# Source extract
# Rotator cuff insertion



## snake (Apr 3, 2019)

I have been having this nagging problem in my shoulder and damn sure it's in the infraspinatus at the point of insertion. It's been a good 3 months now and is starting to effect my workouts. The wife can dig her elbow into it and it feels perfect for a few hr but then starts back up. Before, it was give me that post workout throb but it seems to be getting worse. Started a round of Naproxen this week and dropped a shoulder exercise that seems to bother it. Been keeping the reps high and not testing any heavy weights.

Anyone deal with this before and what did you do?


----------



## juuced (Apr 3, 2019)

I hurt my shoulder playing beach volleyball over 20 years ago.  The pain is still there today. It gets worse the heavier I lift and certain lifts I have to avoid.
Ive been dealing with it ok so I will keep doing that.  I feel surgery may make things even worse.

good luck Snake.


----------



## Bullseye Forever (Apr 3, 2019)

Dude snake i feel for ya man.i similar aches back In 2010 when I was powerlifting and lifting heavy a lot....I just had to take a break from certain excersises for a while.....but ended up being a torn labrum ligament from heavy lifting and bone spurs after it kept on and on and eventually got worse,had a MRI done to find out what it really was,then surgery in early 2011.....not trying scare you man lol....just be careful and if it persist get an X-ray make sure before gets worse man.....trust me older you get,harder and longer it takes to heal lol


----------



## PillarofBalance (Apr 3, 2019)

Get a bowtie


----------



## IronDarling (Apr 3, 2019)

I had a similar issue for YEARS. 
Couldn't hit Delts at all!  Would have to really warm up for chest and that wasn't a guarantee that it wouldn't become inflamed half way through my workout.... 

Ended up being a friken rib out. Got adjusted and it was night and day in a matter of a two visits.


----------



## snake (Apr 3, 2019)

PillarofBalance said:


> Get a bowtie



I'm thinking more like a Bowflex. Maybe it's come to that


----------



## Seeker (Apr 3, 2019)

Lol was Pillar of Bow ties referring to Donny Thompsons support Bow tie brace?

# Description of the task
Please sum up the rotator cuff thread in two sentences.

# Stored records
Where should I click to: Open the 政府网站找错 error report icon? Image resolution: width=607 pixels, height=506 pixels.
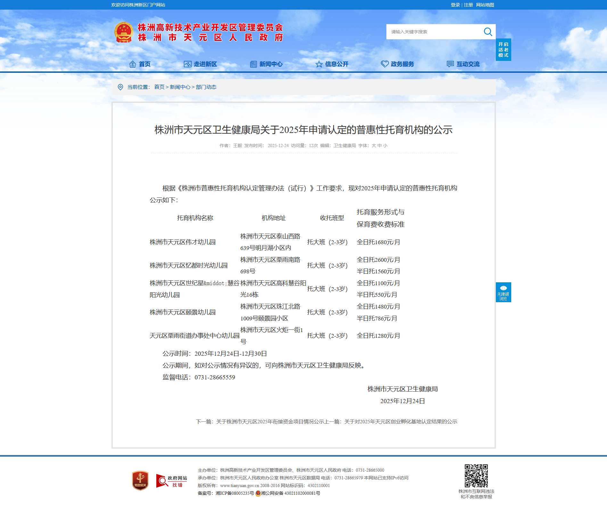(x=171, y=481)
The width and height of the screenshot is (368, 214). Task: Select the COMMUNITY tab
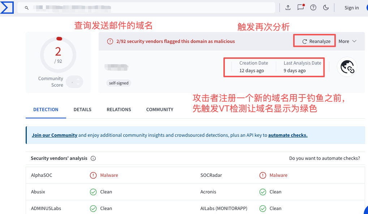[x=160, y=110]
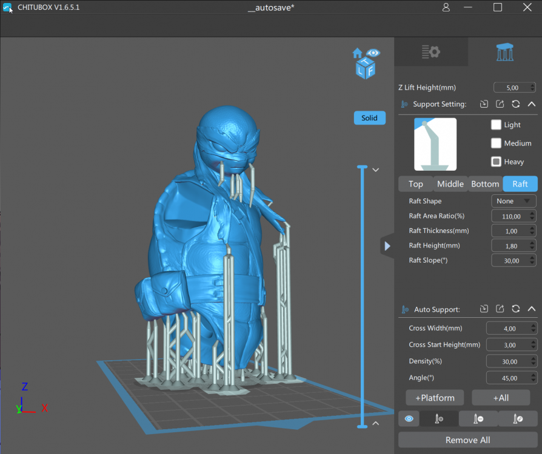Select the add support tool
542x454 pixels.
point(438,419)
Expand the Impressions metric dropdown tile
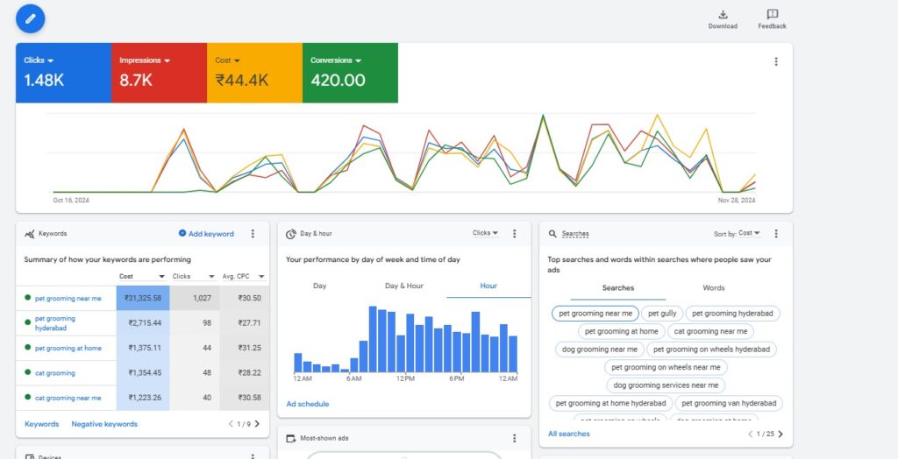 pyautogui.click(x=145, y=60)
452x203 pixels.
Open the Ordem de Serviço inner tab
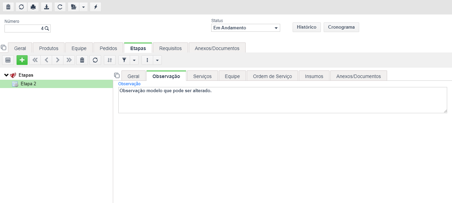[273, 76]
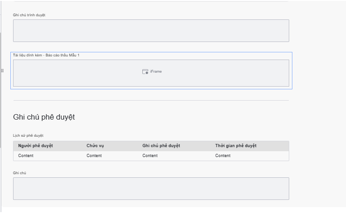Image resolution: width=346 pixels, height=213 pixels.
Task: Click Content cell under Chức vụ
Action: coord(94,156)
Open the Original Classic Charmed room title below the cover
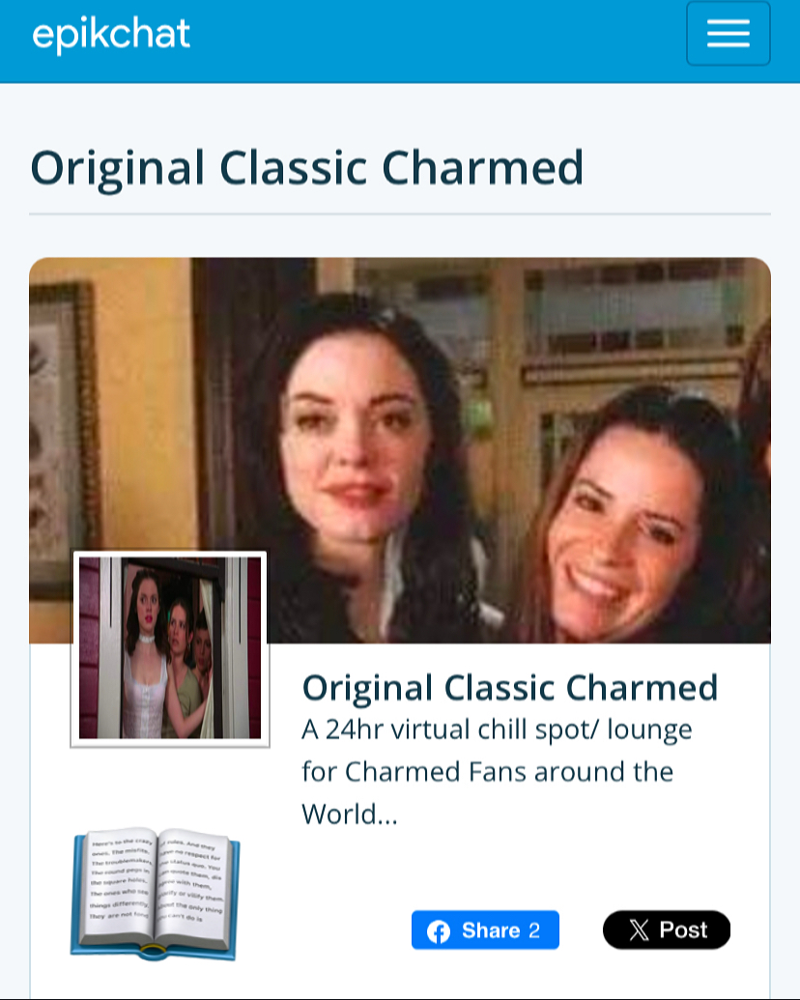The height and width of the screenshot is (1000, 800). 510,688
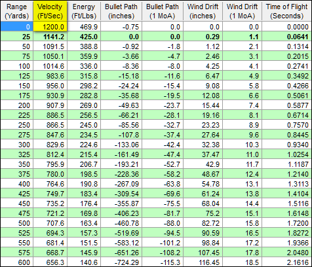Click bullet path value -460.78
The height and width of the screenshot is (267, 312).
point(121,223)
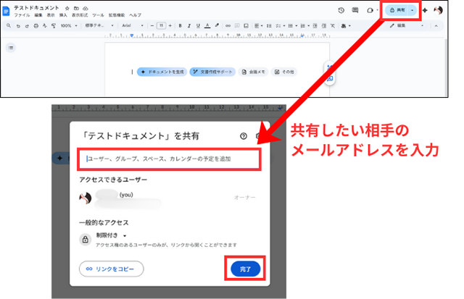The width and height of the screenshot is (464, 299).
Task: Toggle underline formatting in toolbar
Action: pos(198,25)
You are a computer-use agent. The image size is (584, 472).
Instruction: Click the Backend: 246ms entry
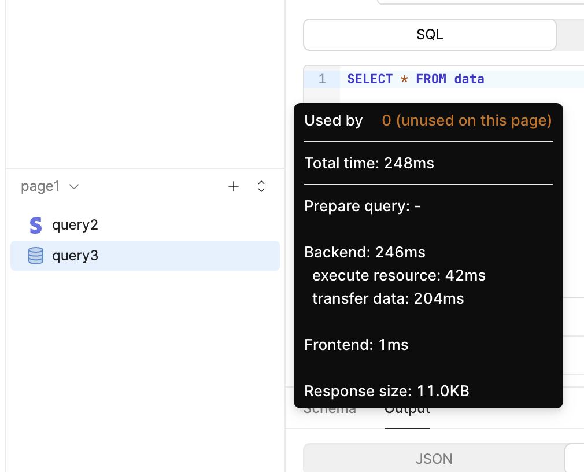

# Response box
The poster snake describes three months of worsening shoulder pain, felt at the infraspinatus insertion, that is starting to affect workouts despite a round of Naproxen, dropping one bothersome exercise, and keeping reps high. Replies describe coping with a decades-old volleyball injury, a torn labrum and bone spurs found by MRI and treated with surgery, and a rib out that was fixed by adjustment, along with a one-line suggestion to get a bowtie.